Angelina arrived in Pakistan on Tuesday, visiting the country that has had severe flooding that has killed more than 1,600 people.

She was watched worldwide on television on online, arriving in Karachi, in the Southern Sindh province, where the ravaging floods have killed more than 962 people since June, leaving about half a million people displaced and homeless.

According to the International Rescue Committee (IRC), Angelina Jolie’s visit to Pakistan is to help support affected communities and bring awareness to the effects of the climate crisis in the country. In a tweet shared by the IRC, they wrote about Jolie’s experience in Pakistan and highlights of her visit. Angelina also visited Pakistan after the devastating floods of 2010 and the 2005 earthquake.

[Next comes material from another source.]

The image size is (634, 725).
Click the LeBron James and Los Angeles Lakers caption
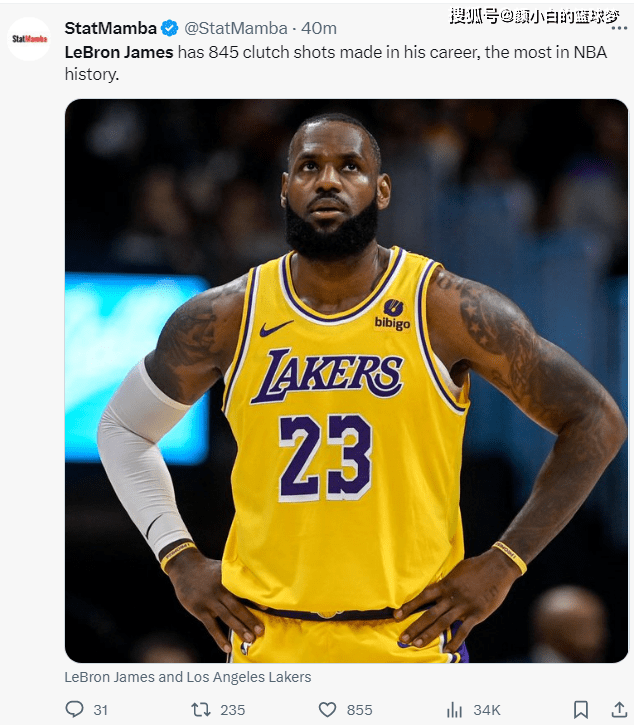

The floods in Pakistan began on June 14, 2022, due to monsoon rains this year that were heavier than usual. Before the rain, Pakistan and India went through an extreme heat wave, with temperatures going as high as 121°F in some parts of Pakistan. The heat wave resulted in the death of 65 people in Pakistan and contributed to massive flooding.

A state of emergency due to the flooding was declared by the government on August 25, 2022. Three days later, Pakistan’s climate change minister announced that about a third of the country was buried under water.

On September 20, UNICEF reported that the devastating floods had destroyed hundreds of thousands of homes, and most public health facilities, schools, and water systems. Over three million children in the country have lost their homes and are at risk of malnutrition, drowning, and waterborne diseases.

United Nations officials reported that the floods have affected close to eight million people, and that they are helping bring relief items to the stranded flood victims. They reported that more than 1600 people had died, including 552 children and 318 women.

Ahsan Iqbal, Pakistan’s Planning Minister, and the head of a national flood response center in the country, said that he fears the disease outbreak in the country will get out of control.

Makeshift hospitals have seen an alarming number of people come in with waterborne diseases, with 72,000 people treated on Monday alone. Over 2.5 million people have been treated for waterborne diseases since July, and malaria and diarrhea cases are rising. Healthcare facilities are “overwhelmed.”

In addition to the heavy human toll, the disaster has cost the Pakistani economy an estimated $30 billion in damages.